On Monday at sundown, a group of more than 100 women gathered on the last night of Ramadan to break the fast during a celebration of unity, friendship and giving.
Presented by the Chagrin Valley Islamic Center, a Ladies Only Iftar/Chaand Raat program featured a potluck dinner, henna artists and a spirit of camaraderie. The gathering was at Signature of Solon.
Foods from Pakistan and India that lined the tables were flavored with spices like curry and cardamon and women enjoyed taking part in the variety of henna designs available.
Middleburg Heights resident Nasima Akhter, who put together the evening along with a group of volunteers, shared the dish of Biryani, an Indian/Pakistanian dish of meat blended with rice and seasoned with yogurt, cardamon cloves, cinnamon and curry.
She also got her hair done for the occasion, as many of the women gathered took off their Hijab, a veil worn by Muslim women in the presence of males outside their family, in the all-female gathering.
“This celebration signifies of course unity,” Ms. Akhter said. She explained that during Ramadan, the Islamic holy month, fasting is done to make an individual more humble and patient.
For Solon resident Dr. Simee Malik, the evening was an opportunity to get together and celebrate. The henna ceremony is often done for weddings and holidays and during times of celebration, she explained.
Dr. Malik views Ramadan as a “religious bootcamp” of sorts, a time to reconnect to God.
“We take away our worldly pleasures like food and drink to connect with God,” she said.
She said as a female during this time, she does all she can for her family, such as cook “pre-dawn meals” and have their favorite foods ready in the evening.
“That is my own way of showing God and my family how much they mean to me,” she said.
Ms. Akhter said she also decorates her home to give her family the “Ramadan spirit.”
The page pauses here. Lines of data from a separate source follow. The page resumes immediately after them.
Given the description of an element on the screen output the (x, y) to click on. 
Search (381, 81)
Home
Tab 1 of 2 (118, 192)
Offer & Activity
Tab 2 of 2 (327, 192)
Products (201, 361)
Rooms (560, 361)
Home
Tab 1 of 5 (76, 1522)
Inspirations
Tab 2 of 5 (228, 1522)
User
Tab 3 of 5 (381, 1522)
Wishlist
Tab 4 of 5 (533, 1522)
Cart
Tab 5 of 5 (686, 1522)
Dr. Malik said contrary to what many think, women have been given a high role in equality in her faith.
“We were the first religion for women to own property,” she said. “There are a lot of misconceptions about women.”
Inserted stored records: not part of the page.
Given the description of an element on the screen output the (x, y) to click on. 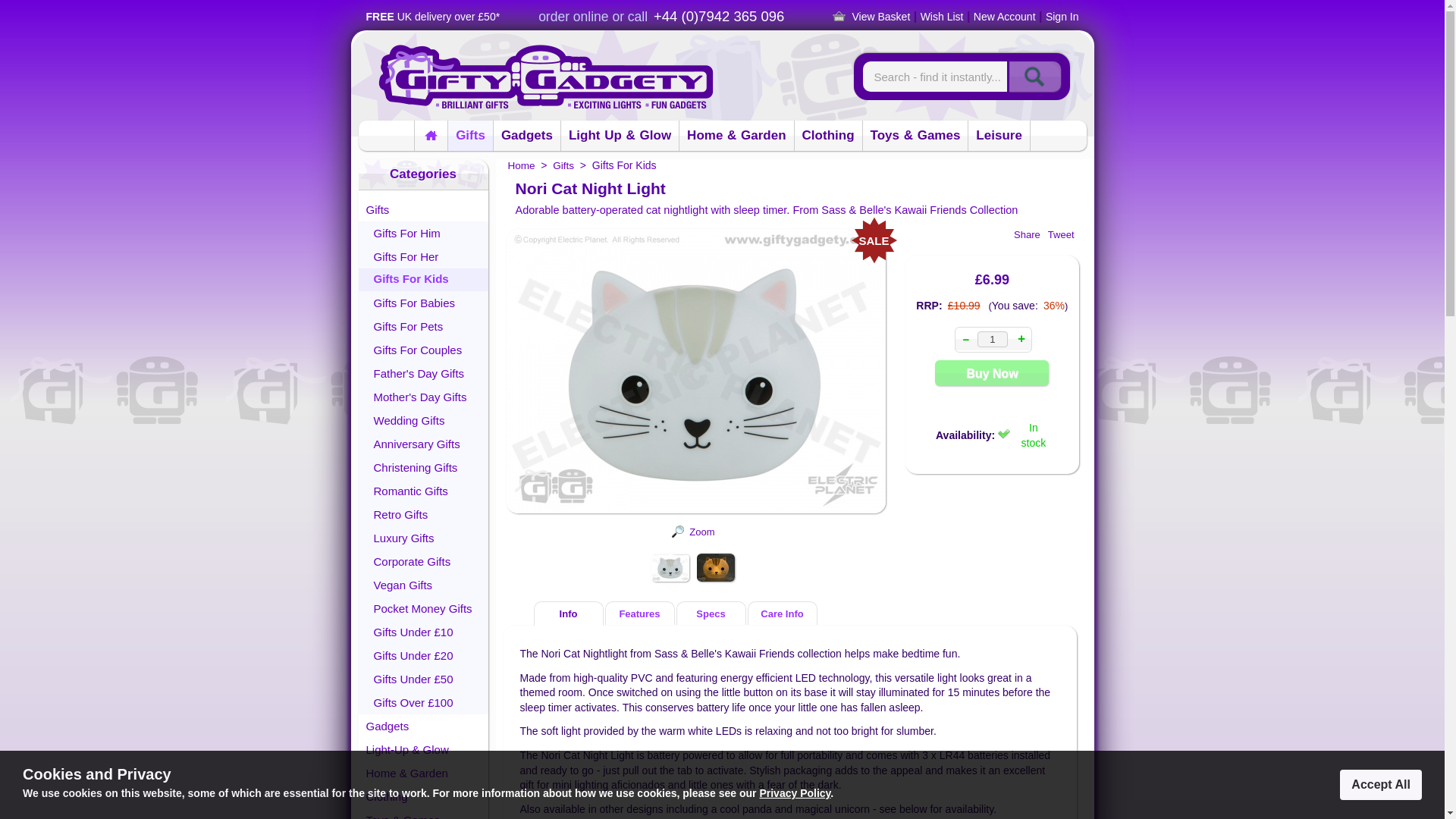
1 (991, 339)
Zoom (701, 531)
Romantic Gifts (422, 490)
Gadgets (422, 725)
Gifts For Him (422, 232)
Christening Gifts (422, 467)
Corporate Gifts (422, 561)
Gifts For Pets (422, 326)
Share (1027, 234)
Anniversary Gifts (422, 443)
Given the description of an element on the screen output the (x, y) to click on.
Both women said they wear their Hijab by choice. It is nothing forced upon them.
“It’s definitely a form of modesty so we can protect ourselves from the opposite sex,” Ms. Akhter said.
“It is a very personal thing,” Dr. Malik said. “Modesty is a part of our religion. It is recommended but not really required.
“For me personally, when I put it on everyday it reminds me to be a better person,” she said. “I’m doing it for God.”
Monday’s event also featured a ladies gift exchange and games.
“It is about having our meal together and breaking our fast together as women,” Dr. Malik said.
The event is presented for the second year.
“It’s about kindness and generosity,” Dr. Malik added of the significance of the holiday. “We believe that whatever good we do in the eyes of God gets multiplied.”